Le projet initial du barrage de Sivens définitivement abandonné

Des gendarmes évacuent des opposants au barrage de Sivens (Tarn), le 6 mars 2015  [PASCAL PAVANI / AFP/Archives] Des gendarmes évacuent des opposants au barrage de Sivens (Tarn), le 6 mars 2015 [PASCAL PAVANI / AFP/Archives]

Le projet initial de barrage à Sivens a été définitivement abandonné avec la signature vendredi d'un arrêté par les préfets du Tarn et du Tarn et Garonne, a annoncé dimanche le sénateur du Tarn et Garonne François Bonhomme sur Twitter.

"Quand l'Etat signe un arrêté d'abandon de la retenue de Sivens en catimini", a tweeté le sénateur DVD, parlant de "gâchis", de "capitulation" et de "Noël de la lâcheté". Cet arrêté, publié par France 3 Midi-Pyrénées, abroge la déclaration d'intérêt général du projet de barrage, abrogation qui devra être affichée pendant une durée minimale d'un mois. L'arrêté est susceptible d'un recours devant le tribunal administratif de Toulouse, précise le texte.

Ce barrage a suscité une vive controverse et a été à l'origine de manifestations avec des heurts lors desquels le militant écologiste Rémi Fraisse a été tué par une grenade offensive lancée par un gendarme le 26 octobre 2014. Le 11 décembre, le conseil départemental du Tarn a adopté l'accord transactionnel proposé par l'Etat sur une compensation de 3,4 millions d'euros sur l'abandon du projet: 2,1 ME pour les dépenses en pure perte et 1,3 ME pour réhabiliter la zone humide.

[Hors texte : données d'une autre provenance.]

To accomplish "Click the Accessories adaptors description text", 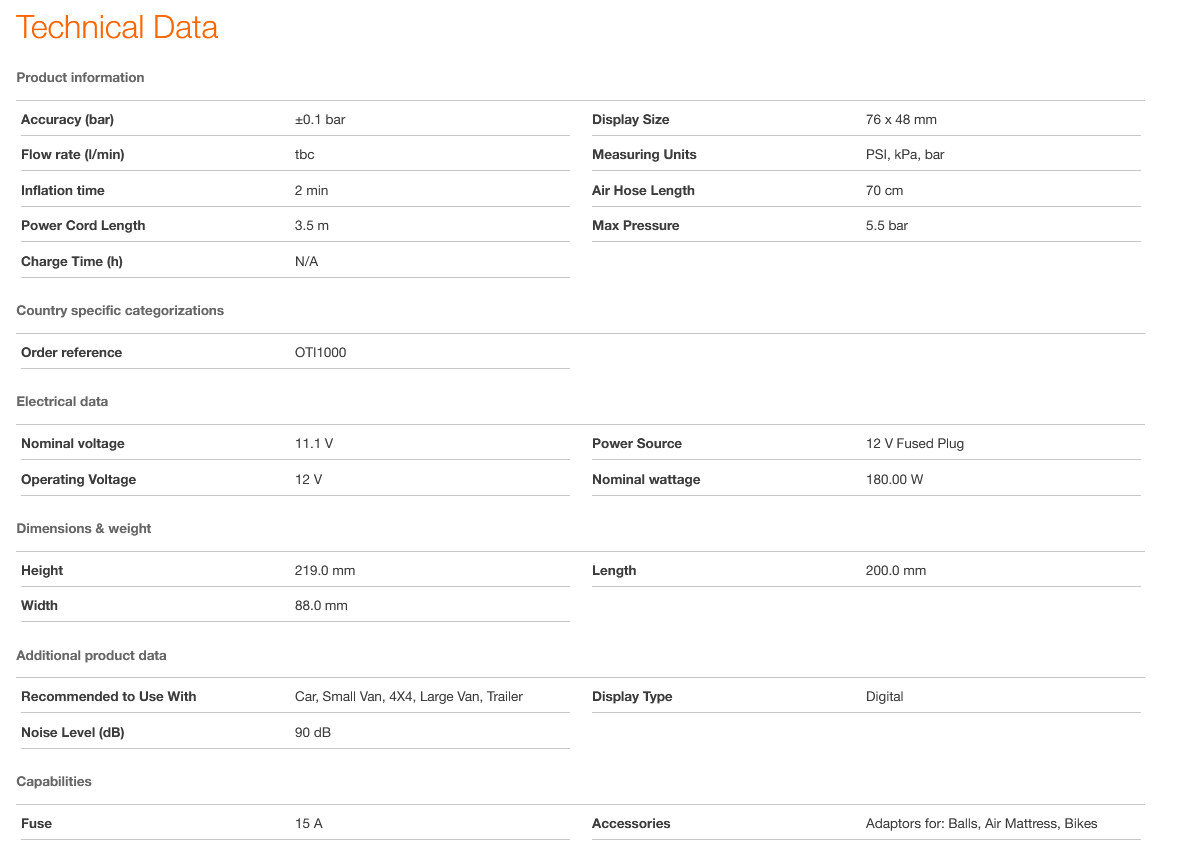I will 981,823.
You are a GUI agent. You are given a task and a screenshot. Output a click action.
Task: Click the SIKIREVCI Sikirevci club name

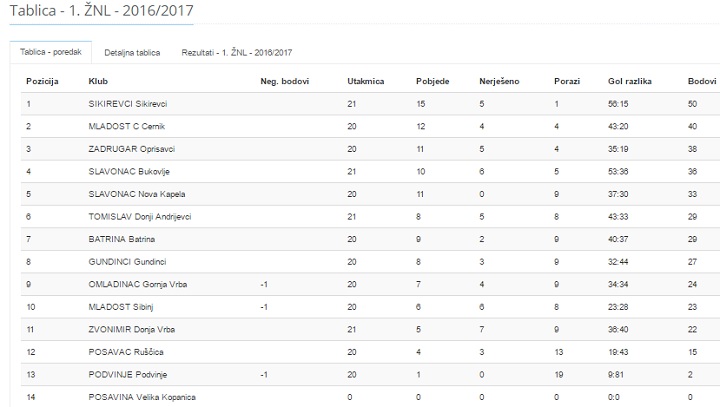point(128,104)
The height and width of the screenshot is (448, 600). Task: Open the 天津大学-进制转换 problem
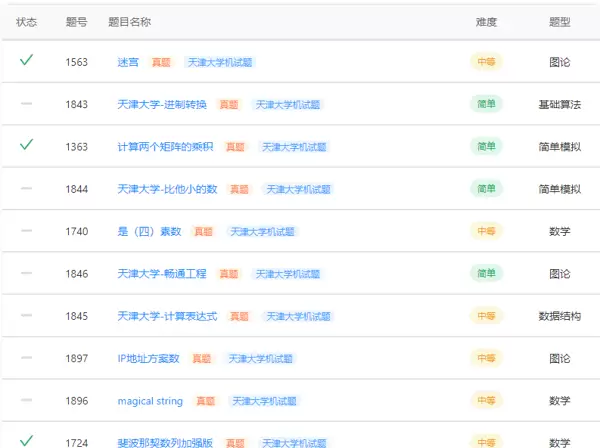pyautogui.click(x=162, y=104)
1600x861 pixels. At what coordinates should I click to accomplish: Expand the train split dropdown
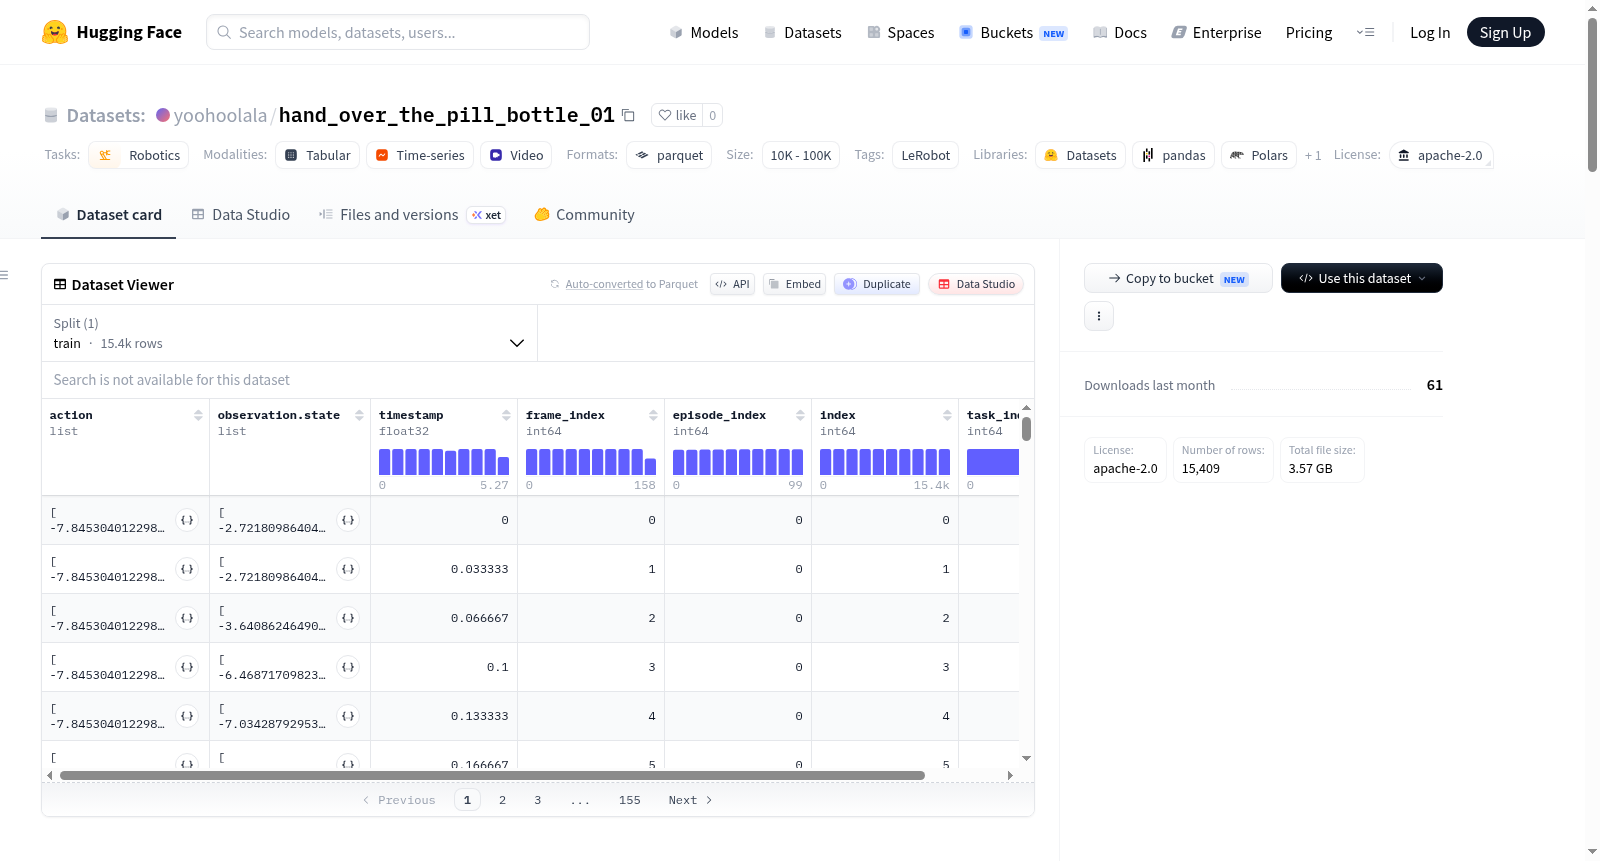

Un autre projet, avec une retenue d'eau réduite de moitié, est à l'étude et devrait être lancé prochainement. Il est défendu par les syndicats agricoles pour des questions d'irrigation. Surnommé le "Sivens light", il est combattu par les zadistes qui estiment que le barrage est inutile et que les petites retenues d'eau collinaires alentours sont suffisantes aux besoins d'irrigation.